4pm The second lecture in the 2008 Great Cities Speaker Series will be presented by Bill Morrish, professor of architecture, Landscape Architecture and Urban and Environmental Planning, at the University of Virginia. Morrish will address "When Cities Tango: The Art of Glocal Public Space Design" at the City Hall Council Chambers. To meet the realities of today's cosmopolitan urban landscape, public spaces need to integrate formal, functional, productive and generative characteristics for their public art spaces. Morrish will explore existing case studies and future proposals for such infrastructures.

Exhibits

San Jose Museum of Art

"Superlight," the main show of 01SJ artists, features old- and new-tech materials and ideas, including Tantalum Memorial—Reconstruction and the amazing fantasy-creature environment called Twilight Zone created by Shih Chieh Huang; a number of the pieces are interactive. The show runs through Aug. 30 at the San Jose Museum of Art, 110 S. Market St., San Jose.

Anno Domini

Graffiti Research Lab—The New York City crew shows off its radical style of projection art inside and outside the gallery. Reception during SubZero; show runs through June 28. 366 S. First St, San Jose.

MACLA

Rubén Ortiz-Torres shows his High 'n' Low Rider; Favianna Rodriguez looks at the lives of immigrants in American Dream, a piece fashioned from interviewers with San Jose workers and Internet contributions. Shows through Aug. 9. 510 S. First St, San Jose.

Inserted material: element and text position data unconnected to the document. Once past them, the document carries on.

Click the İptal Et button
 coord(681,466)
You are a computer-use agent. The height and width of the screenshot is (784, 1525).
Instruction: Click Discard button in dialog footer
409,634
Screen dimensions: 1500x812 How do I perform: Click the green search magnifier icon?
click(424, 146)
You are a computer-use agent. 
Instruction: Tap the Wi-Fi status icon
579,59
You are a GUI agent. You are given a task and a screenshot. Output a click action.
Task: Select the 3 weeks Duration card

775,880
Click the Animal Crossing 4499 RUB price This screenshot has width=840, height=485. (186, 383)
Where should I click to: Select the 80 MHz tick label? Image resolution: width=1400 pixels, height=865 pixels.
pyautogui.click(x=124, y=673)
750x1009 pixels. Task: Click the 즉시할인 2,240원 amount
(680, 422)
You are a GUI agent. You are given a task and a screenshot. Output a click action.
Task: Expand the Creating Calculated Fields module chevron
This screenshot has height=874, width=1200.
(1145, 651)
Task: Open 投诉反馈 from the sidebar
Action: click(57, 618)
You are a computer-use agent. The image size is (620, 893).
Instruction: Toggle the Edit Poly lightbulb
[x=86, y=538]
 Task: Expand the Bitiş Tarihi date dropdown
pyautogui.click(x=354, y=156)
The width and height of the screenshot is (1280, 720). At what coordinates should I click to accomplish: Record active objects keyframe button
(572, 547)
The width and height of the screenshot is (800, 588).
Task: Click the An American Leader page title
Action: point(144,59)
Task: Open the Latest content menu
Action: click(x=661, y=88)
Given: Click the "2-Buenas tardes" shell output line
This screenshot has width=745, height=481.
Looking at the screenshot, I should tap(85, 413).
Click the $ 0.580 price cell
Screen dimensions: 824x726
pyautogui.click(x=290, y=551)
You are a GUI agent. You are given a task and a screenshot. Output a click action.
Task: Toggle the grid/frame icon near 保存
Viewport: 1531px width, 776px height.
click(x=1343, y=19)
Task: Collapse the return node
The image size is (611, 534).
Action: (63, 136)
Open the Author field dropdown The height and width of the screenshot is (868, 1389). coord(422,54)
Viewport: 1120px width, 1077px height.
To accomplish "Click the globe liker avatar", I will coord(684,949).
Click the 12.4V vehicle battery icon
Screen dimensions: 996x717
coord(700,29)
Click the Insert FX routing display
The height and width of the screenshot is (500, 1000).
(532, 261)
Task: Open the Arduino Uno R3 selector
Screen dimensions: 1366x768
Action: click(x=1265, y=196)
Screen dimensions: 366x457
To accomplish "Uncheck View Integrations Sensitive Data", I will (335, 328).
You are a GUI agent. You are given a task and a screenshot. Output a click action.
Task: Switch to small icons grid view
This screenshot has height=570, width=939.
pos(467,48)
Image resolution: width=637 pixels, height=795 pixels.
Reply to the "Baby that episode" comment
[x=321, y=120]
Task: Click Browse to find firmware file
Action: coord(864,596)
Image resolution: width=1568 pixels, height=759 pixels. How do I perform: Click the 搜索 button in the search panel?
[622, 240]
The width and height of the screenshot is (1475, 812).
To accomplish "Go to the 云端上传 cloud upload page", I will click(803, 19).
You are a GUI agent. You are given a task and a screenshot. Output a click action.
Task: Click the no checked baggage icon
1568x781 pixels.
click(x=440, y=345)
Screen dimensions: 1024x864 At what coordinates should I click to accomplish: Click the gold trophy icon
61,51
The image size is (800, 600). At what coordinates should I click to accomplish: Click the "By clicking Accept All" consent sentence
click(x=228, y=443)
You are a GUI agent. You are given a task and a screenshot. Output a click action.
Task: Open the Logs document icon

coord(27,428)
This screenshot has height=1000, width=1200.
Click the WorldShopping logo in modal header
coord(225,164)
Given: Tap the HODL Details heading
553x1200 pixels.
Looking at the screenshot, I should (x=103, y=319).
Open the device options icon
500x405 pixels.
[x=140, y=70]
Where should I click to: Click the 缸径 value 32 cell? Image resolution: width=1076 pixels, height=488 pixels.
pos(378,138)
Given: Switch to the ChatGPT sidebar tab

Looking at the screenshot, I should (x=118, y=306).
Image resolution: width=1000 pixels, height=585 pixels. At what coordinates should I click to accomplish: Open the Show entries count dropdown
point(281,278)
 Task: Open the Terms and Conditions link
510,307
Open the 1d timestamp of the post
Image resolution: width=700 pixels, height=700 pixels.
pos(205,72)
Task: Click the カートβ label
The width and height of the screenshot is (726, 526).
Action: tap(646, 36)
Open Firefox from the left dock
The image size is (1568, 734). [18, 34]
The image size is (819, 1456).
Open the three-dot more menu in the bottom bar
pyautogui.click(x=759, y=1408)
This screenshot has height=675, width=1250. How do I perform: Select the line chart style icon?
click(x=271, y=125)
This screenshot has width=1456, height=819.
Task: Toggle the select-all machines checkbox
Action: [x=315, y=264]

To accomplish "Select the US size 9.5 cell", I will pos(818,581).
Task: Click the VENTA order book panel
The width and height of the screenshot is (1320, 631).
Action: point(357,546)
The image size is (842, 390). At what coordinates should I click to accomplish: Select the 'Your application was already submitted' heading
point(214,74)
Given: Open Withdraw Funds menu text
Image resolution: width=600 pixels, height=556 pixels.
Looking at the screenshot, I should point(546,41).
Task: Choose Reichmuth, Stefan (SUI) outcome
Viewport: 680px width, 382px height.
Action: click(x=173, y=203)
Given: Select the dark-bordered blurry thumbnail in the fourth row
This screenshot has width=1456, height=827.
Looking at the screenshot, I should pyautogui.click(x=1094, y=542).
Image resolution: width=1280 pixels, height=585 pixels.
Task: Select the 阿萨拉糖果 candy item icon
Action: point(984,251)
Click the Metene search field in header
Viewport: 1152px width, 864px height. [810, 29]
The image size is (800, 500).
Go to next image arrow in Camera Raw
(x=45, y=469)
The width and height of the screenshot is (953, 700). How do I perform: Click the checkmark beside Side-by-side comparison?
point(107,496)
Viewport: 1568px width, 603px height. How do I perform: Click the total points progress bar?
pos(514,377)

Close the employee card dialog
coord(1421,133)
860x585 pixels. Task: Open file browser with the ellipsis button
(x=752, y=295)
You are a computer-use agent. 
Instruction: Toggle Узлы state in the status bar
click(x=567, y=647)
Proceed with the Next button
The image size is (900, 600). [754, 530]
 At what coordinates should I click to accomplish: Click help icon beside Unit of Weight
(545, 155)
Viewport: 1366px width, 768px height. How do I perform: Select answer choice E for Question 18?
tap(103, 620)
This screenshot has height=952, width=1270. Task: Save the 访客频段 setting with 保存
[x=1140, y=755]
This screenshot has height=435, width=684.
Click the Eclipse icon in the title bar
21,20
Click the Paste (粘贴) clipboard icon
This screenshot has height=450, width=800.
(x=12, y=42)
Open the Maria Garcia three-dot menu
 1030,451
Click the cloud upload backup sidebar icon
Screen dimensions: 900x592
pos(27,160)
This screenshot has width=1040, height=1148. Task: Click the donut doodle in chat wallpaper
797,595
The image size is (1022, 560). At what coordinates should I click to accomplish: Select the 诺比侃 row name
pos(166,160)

San Jose Museum of Quilts & Textiles

Four shows relate to 01SJ's theme of digital arts: "Core Memory/Peripheral Vision," "Pixels & Pieces; Advanced Geometry," computer-generated quilts by Gloria Hansen; and "Awareables: Conscious Clothing." All end June 8. 520 S. First St, San Jose

San Jose Institute of Contemporary Art

Crater Bay Area, an interactive pice by Nora Ligorano and Marshall Resse, allows gallery-goers to sketch their own interpretations of the surface of the moon. The best creations can win a shot at moon-lot ownership. For Memories I'll Never Have, Brendan Lott picks images from the Internet and sends them to China, where they are reproduced as paintings. Both run through Aug 2. 560 S. First St., San Jose

Natalie and James Thompson Gallery

The gallery and FUSE display residency projects by members of the Bulbo collective, which explores issues of new media. Ends June 8. Art Building, San Jose State University.